It has always sounded so sensible and proper: Bible believing Christians should organize and work to elect likeminded political leaders who will implement, or preserve, our values and vision for our secular society. One major expression of that has been that ‘our’ president would nominate and the Senate would confirm Supreme Court justices who would make the ‘right’ decisions.
I’m a retired SBC pastor who bought into this with the Reagan tide of 1980. At a modest level I put out voter guides, preached an occasional sermon that might address the latest outrage du jour, and engaged in a bit of civil religious celebration worship. It took some time but I relinquished the idea of a theocracy some time ago. I’ve seen churches give Sunday worship over to politicians, though I never did so. I’ve been to churches where the cross, our main Christian symbol, was covered up by an American flag for a worship service.

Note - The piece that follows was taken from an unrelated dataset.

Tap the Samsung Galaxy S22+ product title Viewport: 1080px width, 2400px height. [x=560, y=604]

Sisyphus has nothing on politically minded Southern Baptists these days. If you are one, how do you like being immersed in such longrunning, crushing disappointment?

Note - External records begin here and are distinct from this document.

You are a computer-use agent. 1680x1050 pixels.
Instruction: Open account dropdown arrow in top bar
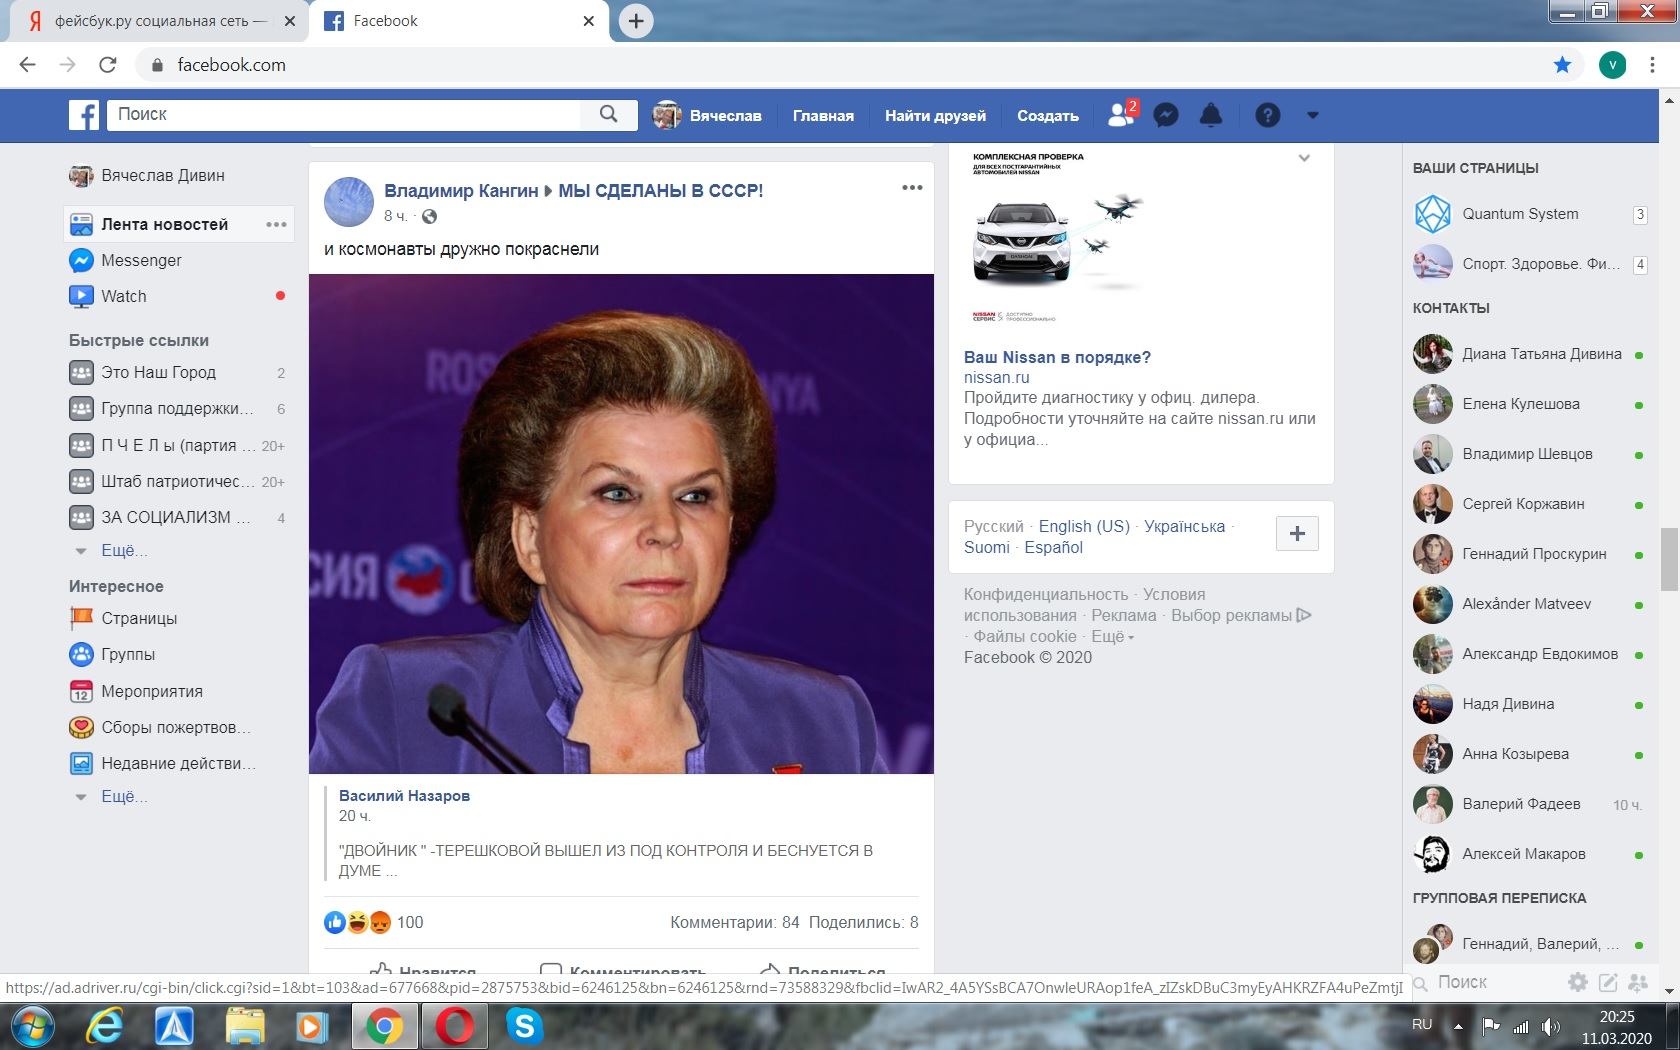[x=1313, y=115]
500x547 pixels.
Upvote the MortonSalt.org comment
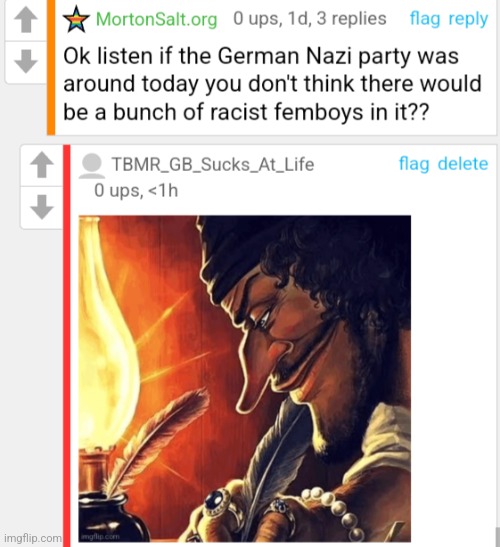click(x=26, y=20)
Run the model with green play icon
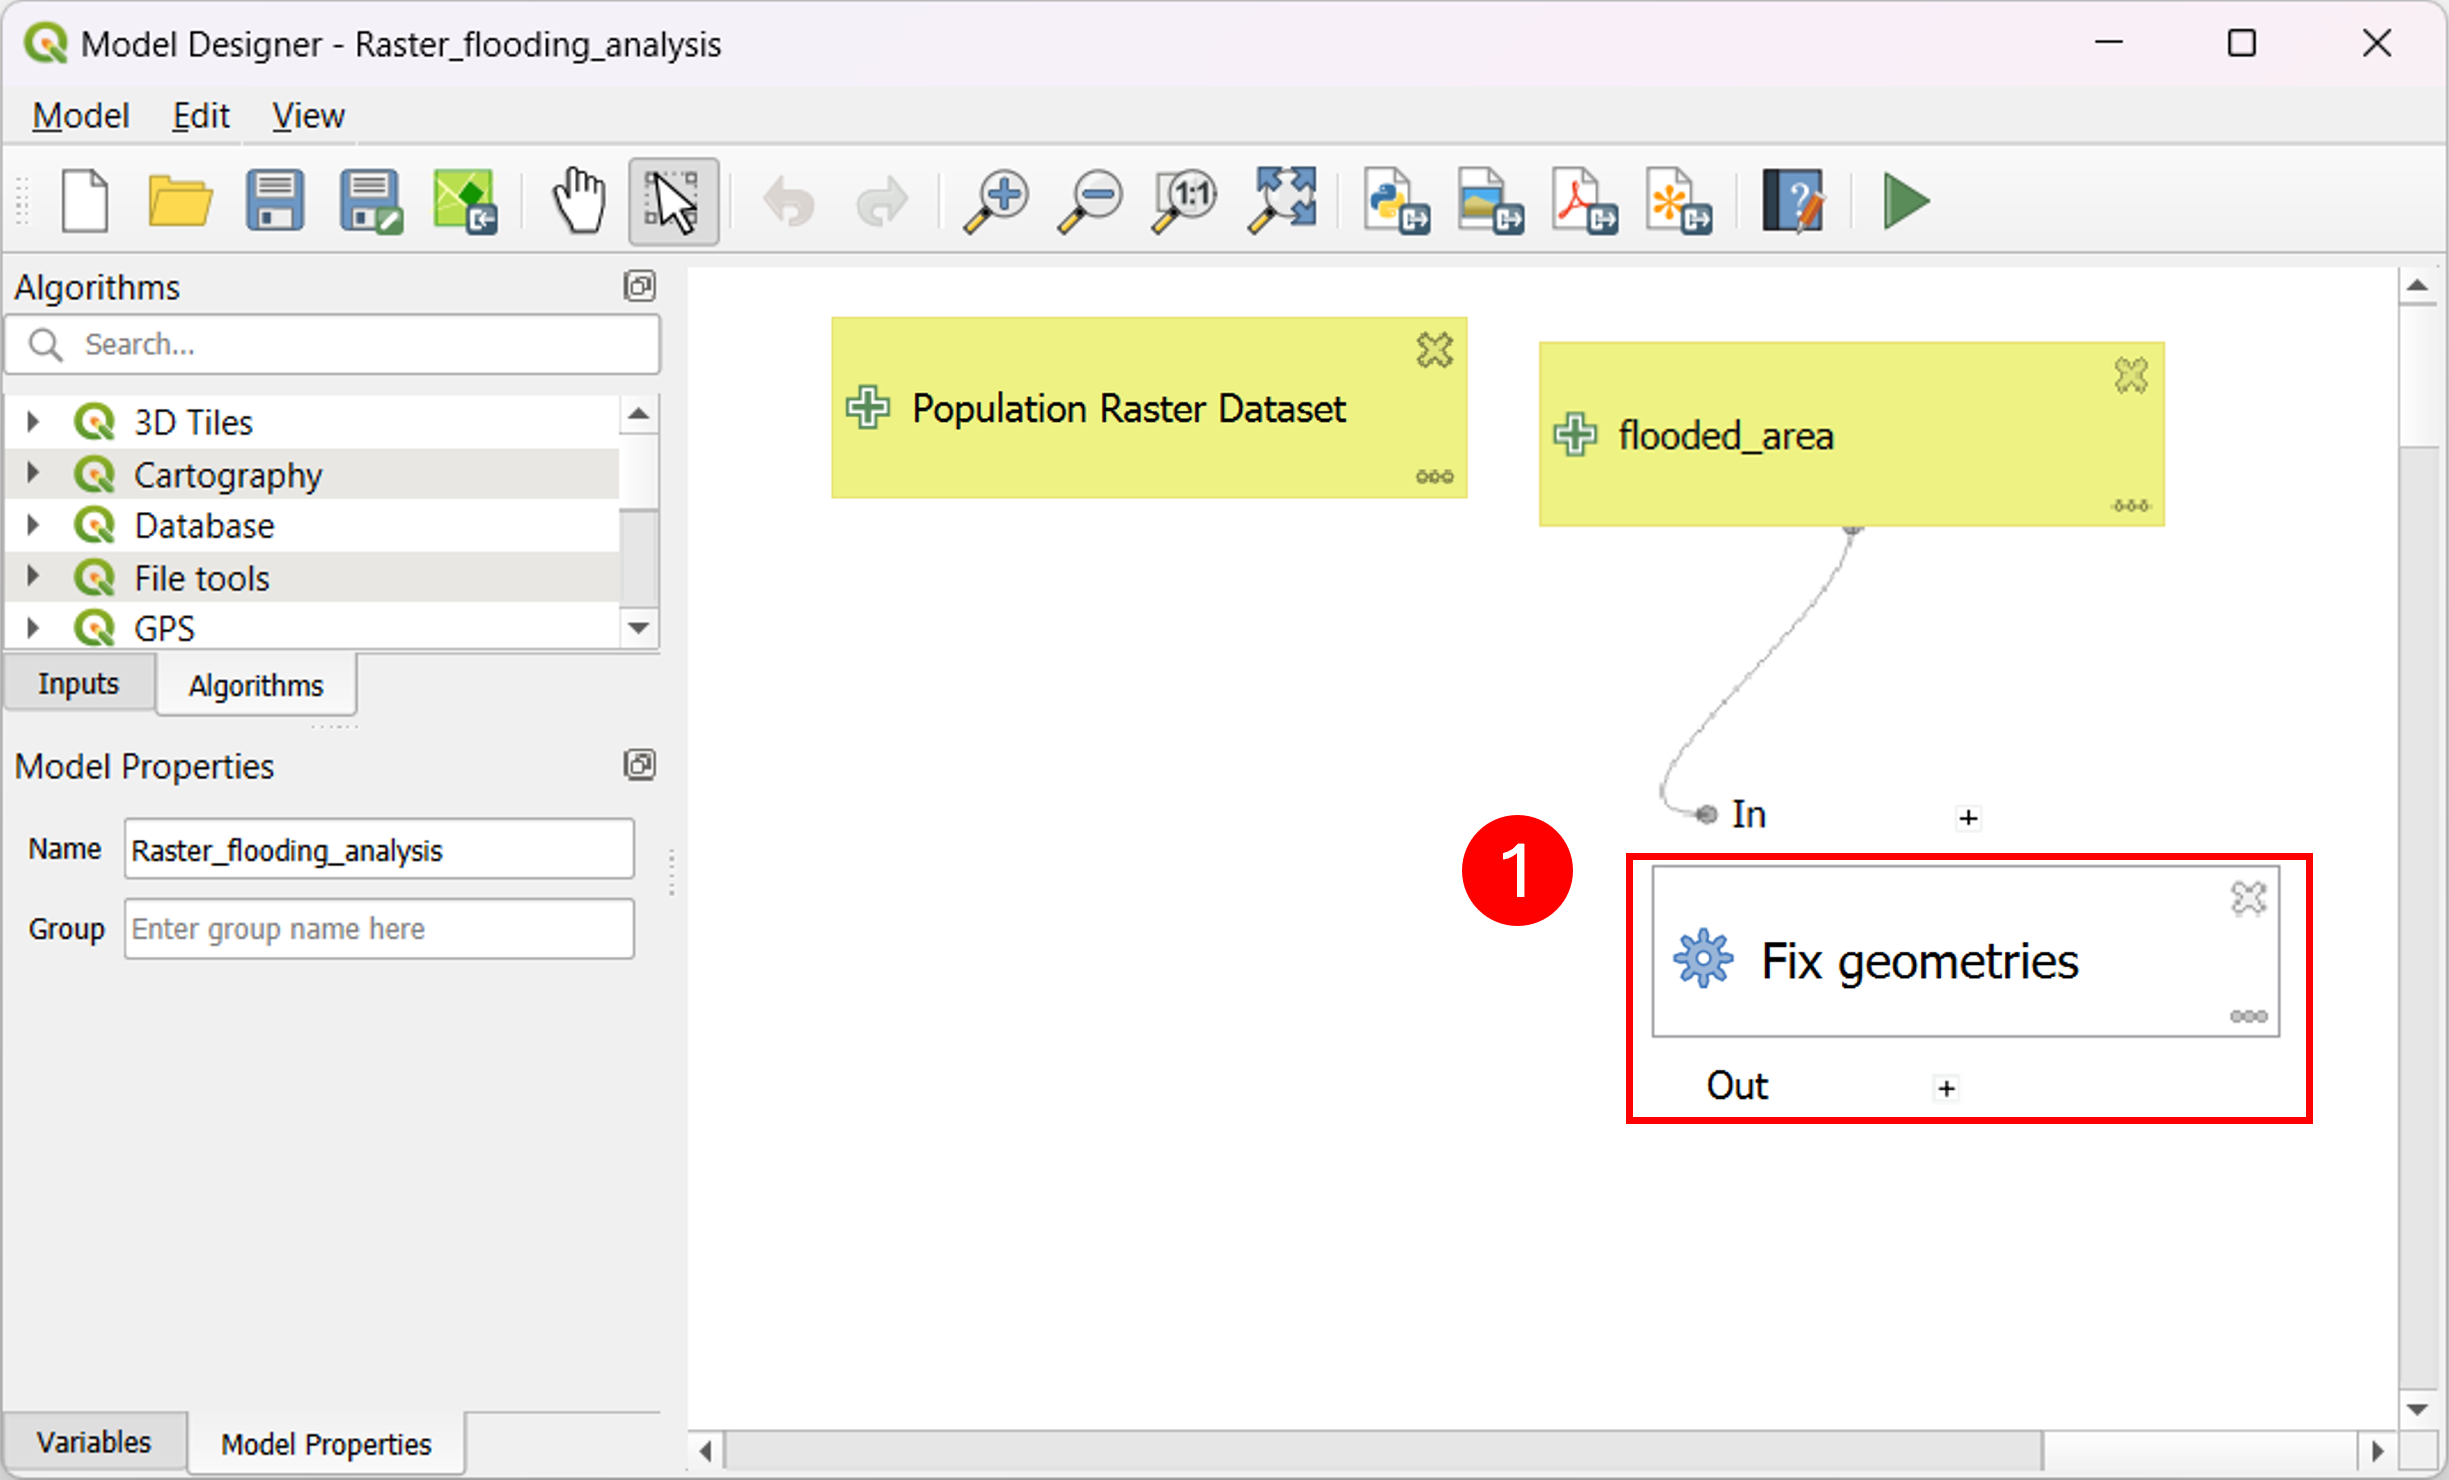This screenshot has height=1480, width=2449. point(1905,201)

Our hip-connection to the Republican Party has been called a Faustian bargain. I’ve seen the opera. Dr. Faust and a lot of others don’t come out too well.
The Bostock SCOTUS decision has “seismic implications” says our own SBC sort-of-lobbyist, Russell Moore. I don’t disagree. But if this decision was a surprise, one could surely have seen it coming. Our highest court has never strayed much to much from public opinion, would you say? A large majority of Americans favor broad gay and lesbian rights.
Political disappointment should be expected by now. We have had Southern Baptist presidents and vice presidents, at the same time. They weren’t our kind of Southern Baptists. We’ve had control of congress, the Senate, and the Presidency, sometimes all at once. Fourteen of the last eighteen SCOTUS appointments have been made by Republican presidents. Maybe political control is a chimera. We should aim higher, I think.
Nonetheless, the recent decision will energize the ecclesiastical political industrial complex to greater activity, especially fundraising.
But, enough of mythology and politics. What’s an American conservative Christian to do? Maybe put our hope in nothing less than Jesus blood and righteousness.
My ordination and MDiv didn’t make me an expert on matters of constitutional law but, apparently, other reverends feel highly qualified. Feel free, brethren. Just don’t cover the cross up when you have your big Independence Day Worship Political Rally.